Meagan Longoria has started a series on Biml code nuggets and has started with text nuggets:

Text nuggets evaluate the expression they contain and then replace the text nugget with the string representation of the value of the expression. I use them often to switch out names of packages, tasks, and components as well as source and destination tables in SSIS development when creating packages based upon a design pattern.

Text nuggets start with <#= and end with #>. Notice there is an equals sign at the beginning of the text nugget but not at the end.

Text nuggets are very useful. You can include complex business logic in the expressions. And the expression result can be any data type. The BimlScript compiler will automatically convert it to text before replacing the code nugget with the result. Like all code nuggets, text nuggets can be a single line or multiple lines.

Read the whole thing.

Dealing With Foreign Keys

Kenneth Fisher discusses foreign key constraints:

I have to be certain to delete from OrderDetail first, then Order (to maintain the RI) and then load Order first then OrderDetail. No big deal in this simple example, but what if I’m dealing with a dozen tables? Or I’m only re-loading the parent (Order)?
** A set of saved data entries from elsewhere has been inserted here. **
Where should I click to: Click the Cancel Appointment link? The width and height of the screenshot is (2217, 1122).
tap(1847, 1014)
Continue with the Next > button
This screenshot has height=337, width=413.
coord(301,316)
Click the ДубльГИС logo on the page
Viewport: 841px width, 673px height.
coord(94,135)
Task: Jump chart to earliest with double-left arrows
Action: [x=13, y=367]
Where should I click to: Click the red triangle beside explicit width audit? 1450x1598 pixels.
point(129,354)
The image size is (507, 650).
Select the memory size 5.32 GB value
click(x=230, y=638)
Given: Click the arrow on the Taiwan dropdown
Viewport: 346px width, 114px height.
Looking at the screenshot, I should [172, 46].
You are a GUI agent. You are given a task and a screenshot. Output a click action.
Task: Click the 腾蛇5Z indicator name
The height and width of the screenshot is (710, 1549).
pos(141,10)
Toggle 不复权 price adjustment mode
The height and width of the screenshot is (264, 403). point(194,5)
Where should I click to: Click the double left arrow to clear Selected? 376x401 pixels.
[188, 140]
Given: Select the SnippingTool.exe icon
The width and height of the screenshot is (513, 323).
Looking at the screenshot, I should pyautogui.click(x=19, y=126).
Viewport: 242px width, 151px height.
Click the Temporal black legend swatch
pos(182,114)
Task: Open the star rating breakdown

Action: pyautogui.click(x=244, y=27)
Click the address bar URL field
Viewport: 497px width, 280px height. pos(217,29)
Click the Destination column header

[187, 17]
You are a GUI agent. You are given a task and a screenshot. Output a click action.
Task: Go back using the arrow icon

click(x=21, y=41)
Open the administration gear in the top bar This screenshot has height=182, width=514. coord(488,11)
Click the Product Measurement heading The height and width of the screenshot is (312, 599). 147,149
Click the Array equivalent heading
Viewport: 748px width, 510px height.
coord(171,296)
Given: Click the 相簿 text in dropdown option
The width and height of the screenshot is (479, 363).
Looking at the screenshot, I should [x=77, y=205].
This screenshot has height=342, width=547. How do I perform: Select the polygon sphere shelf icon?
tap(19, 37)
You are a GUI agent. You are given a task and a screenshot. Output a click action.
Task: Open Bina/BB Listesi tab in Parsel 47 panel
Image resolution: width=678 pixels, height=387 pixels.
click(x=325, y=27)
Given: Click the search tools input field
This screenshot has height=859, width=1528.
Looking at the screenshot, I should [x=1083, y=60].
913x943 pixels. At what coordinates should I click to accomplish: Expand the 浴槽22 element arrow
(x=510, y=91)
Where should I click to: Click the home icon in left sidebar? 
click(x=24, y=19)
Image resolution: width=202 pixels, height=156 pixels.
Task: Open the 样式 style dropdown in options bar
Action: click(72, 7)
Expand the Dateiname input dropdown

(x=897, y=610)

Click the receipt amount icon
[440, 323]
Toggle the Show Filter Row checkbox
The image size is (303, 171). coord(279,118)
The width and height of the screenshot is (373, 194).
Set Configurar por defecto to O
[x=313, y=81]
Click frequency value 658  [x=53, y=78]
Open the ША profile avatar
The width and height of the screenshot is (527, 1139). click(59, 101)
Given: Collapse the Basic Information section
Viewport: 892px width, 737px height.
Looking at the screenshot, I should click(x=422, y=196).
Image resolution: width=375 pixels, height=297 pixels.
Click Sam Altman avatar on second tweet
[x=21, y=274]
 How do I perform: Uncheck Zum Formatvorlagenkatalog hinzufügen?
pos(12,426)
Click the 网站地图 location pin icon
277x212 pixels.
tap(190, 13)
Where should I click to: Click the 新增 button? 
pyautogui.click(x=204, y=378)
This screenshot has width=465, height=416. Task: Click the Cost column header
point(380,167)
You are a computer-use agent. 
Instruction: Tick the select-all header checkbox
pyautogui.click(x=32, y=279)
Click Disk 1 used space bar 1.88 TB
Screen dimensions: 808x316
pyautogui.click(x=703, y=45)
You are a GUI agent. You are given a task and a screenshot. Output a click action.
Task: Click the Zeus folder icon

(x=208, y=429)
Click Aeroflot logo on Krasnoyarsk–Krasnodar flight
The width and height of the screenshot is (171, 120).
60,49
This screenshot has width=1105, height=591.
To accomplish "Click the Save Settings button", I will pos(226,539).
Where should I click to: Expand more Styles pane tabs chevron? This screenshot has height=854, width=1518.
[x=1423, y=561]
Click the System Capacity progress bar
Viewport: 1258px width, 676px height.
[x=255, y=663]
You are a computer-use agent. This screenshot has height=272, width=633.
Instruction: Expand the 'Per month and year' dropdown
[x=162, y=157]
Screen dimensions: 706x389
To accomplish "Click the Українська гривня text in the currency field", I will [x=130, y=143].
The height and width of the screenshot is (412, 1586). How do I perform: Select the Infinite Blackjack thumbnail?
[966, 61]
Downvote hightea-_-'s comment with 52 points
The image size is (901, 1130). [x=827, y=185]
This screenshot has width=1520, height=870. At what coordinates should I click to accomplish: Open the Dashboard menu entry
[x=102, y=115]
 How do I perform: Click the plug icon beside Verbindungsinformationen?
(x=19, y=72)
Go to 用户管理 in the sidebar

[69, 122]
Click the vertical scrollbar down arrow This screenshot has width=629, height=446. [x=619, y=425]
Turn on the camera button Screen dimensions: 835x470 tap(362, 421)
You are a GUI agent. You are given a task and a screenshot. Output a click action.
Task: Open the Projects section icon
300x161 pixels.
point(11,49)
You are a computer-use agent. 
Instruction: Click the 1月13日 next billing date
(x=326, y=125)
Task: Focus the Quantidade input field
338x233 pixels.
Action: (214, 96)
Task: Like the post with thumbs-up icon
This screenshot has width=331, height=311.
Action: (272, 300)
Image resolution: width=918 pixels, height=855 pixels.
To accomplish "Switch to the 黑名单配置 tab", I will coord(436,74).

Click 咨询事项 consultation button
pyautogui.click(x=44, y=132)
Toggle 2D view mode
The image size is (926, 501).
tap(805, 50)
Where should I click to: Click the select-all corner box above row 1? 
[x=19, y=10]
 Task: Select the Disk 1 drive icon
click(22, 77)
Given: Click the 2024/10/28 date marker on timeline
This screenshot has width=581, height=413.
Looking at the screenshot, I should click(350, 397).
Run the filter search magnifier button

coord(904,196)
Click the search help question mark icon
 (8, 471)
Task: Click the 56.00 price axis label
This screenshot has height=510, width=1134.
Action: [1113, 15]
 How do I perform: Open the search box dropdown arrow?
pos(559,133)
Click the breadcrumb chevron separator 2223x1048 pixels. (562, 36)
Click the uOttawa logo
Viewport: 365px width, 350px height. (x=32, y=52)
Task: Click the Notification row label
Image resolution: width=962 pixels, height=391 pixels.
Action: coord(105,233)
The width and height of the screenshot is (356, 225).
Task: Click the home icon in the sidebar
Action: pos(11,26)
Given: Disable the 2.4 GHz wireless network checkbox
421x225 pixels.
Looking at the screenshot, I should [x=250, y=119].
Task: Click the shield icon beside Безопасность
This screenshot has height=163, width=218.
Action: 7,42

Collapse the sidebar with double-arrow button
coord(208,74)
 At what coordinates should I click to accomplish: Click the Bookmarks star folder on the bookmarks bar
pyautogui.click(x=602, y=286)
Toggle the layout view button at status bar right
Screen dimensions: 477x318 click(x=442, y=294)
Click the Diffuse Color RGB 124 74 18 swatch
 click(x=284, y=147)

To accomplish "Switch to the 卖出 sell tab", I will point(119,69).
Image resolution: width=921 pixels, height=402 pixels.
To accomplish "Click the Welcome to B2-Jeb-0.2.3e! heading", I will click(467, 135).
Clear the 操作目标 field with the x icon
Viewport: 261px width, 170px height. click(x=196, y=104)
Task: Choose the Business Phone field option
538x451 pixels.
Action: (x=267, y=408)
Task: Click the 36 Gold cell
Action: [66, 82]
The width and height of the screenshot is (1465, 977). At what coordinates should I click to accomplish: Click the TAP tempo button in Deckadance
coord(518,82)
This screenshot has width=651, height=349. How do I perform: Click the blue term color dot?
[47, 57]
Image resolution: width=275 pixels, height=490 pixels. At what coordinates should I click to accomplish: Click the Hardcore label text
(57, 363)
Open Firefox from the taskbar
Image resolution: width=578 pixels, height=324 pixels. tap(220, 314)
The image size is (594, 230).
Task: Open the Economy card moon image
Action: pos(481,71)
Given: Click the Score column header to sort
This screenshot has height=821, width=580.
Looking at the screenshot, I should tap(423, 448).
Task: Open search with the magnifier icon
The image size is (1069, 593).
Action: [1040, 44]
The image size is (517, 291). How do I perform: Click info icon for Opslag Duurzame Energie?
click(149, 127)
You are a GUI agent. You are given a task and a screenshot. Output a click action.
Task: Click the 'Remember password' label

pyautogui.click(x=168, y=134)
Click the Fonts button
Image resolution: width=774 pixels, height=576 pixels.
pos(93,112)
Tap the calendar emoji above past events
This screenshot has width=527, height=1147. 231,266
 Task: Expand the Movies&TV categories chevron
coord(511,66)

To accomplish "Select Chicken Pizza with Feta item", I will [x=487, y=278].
The easiest thing to do is to disable the foreign key, load your data, and then re-enable the foreign key. You might be tempted to skip that last step but don’t. RI is very important and in fact a trusted foreign key can be used by the optimizer to improve your query plan. It’s easy to say that the application doesn’t have bugs that cause problems with referential integrity. It’s not like you’re ever going insert an OrderDetail without an Order right? Unfortunately it’s far to easy for mistakes to happen. Maybe not in the application, it might be a mistake in an update meant to fix something else. Our job is to protect the data, and RI is an important part of that. So by all means disable a foreign key to help with a load but make sure you turn it back on when you are done.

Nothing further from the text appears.